Where the Bell Centre Meets the Plate
The corridor along Avenue des Canadiens-de-Montréal exists in a particular kind of urban tension: on game nights, the Bell Centre pulses with 21,000 people, and the streets around it shift into a different register entirely. Restaurant 9-4-10 is a Classic Steakhouse in Montreal, where dining and cultural identity are rarely separate conversations. Restaurant 9-4-10 sits at 1909 in that address, a location that places it squarely inside one of the most foot-trafficked entertainment zones in the city. The name itself, a nod to the numbered jerseys and decades of hockey history, signals that this is a venue shaped by its neighbourhood as much as by any culinary program.

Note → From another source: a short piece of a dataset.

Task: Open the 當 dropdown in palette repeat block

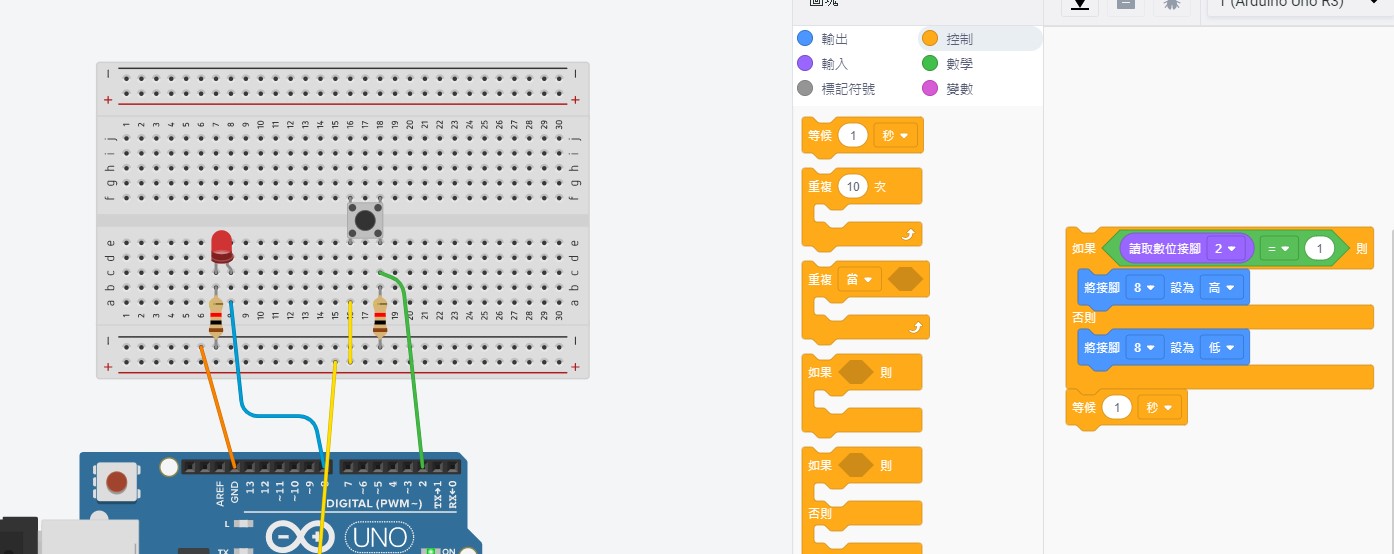Action: click(861, 280)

The Quartier des spectacles and Bell Centre perimeter have long supported a category of restaurant that skews toward pre-theatre efficiency or post-game volume. What defines the more considered operators in this zone is the ability to hold both registers: to serve a full dining room on a Tuesday with no event on the calendar and to scale without losing coherence when the arena empties. That dual demand shapes every decision about format, pacing, and menu architecture in ways that destination-only restaurants in quieter neighbourhoods rarely have to reckon with.
The Address as Context
Montreal's downtown dining scene runs along a few distinct axes. The Old Port anchors heritage tourism; Plateau-Mont-Royal carries the neighbourhood bistro tradition; the Mile End holds the independent creative class. The Bell Centre perimeter occupies a different position: it is commercial, high-volume, and tied to the city's sporting and entertainment calendar. Restaurants that operate well in this zone tend to have programming that can absorb irregular demand spikes without defaulting to the kind of throughput-first approach that flattens the dining experience.

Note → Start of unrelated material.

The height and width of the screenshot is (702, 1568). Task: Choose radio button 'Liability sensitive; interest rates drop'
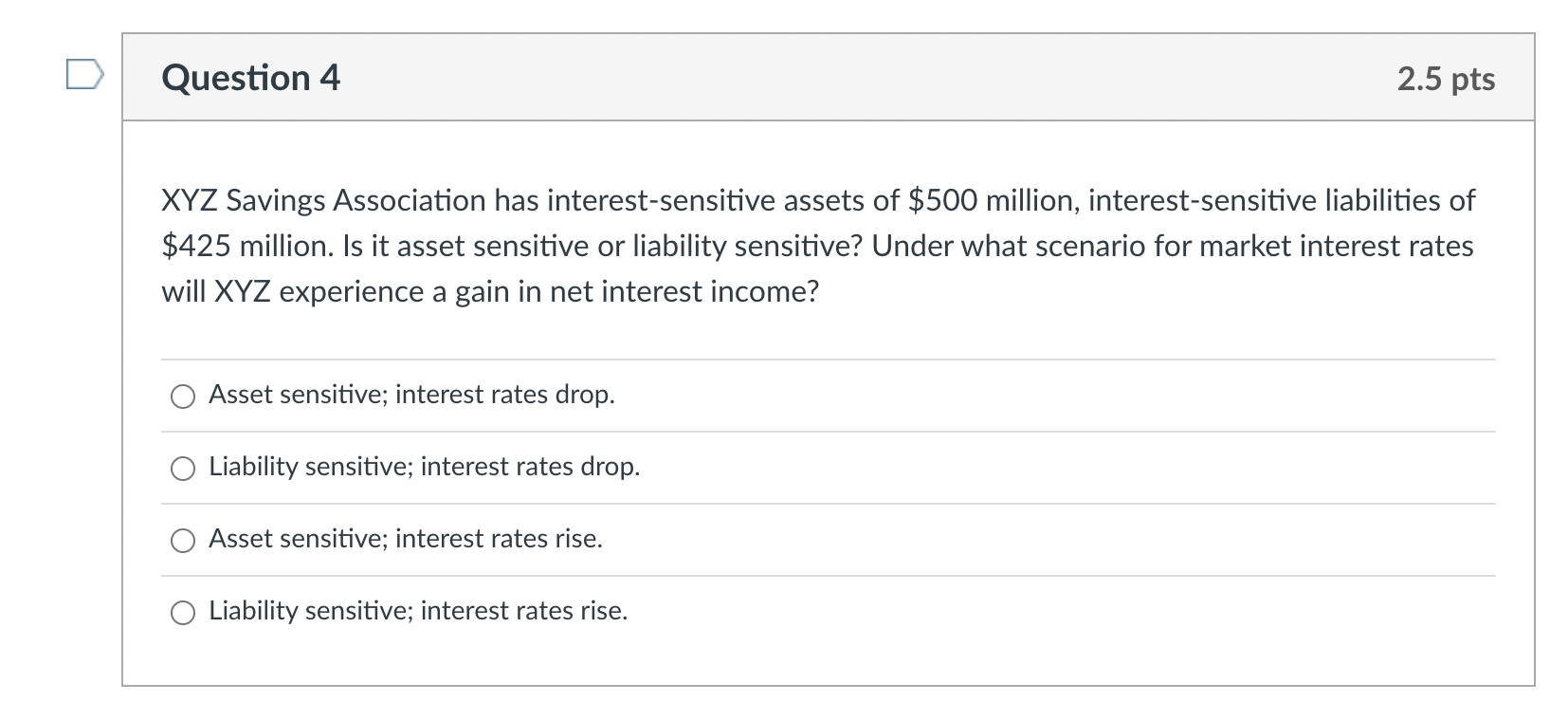click(183, 469)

The address at 1909 Avenue des Canadiens-de-Montréal places Restaurant 9-4-10 within walking distance of a concentration of hotels, convention facilities, and the arena itself. For visiting guests arriving for a Canadiens game or a major event, the proximity is the primary logic. For locals, the calculus is different: a restaurant at this address needs a reason to draw diners who have no event ticket in their pocket. That is where the culinary program and the room's own character do the work that location alone cannot.
Across the city, the conversation about what constitutes serious dining in Montreal is increasingly wide. Operations like Jérôme Ferrer - Europea and Mastard define the top end of the modern cuisine register at the $$$$ and $$$ tiers respectively, while Sabayon represents the kind of precision-focused approach that has earned Montreal recognition beyond Canada. A restaurant positioned in the entertainment district occupies a different tier of that conversation, one where context and occasion often precede pure culinary ambition.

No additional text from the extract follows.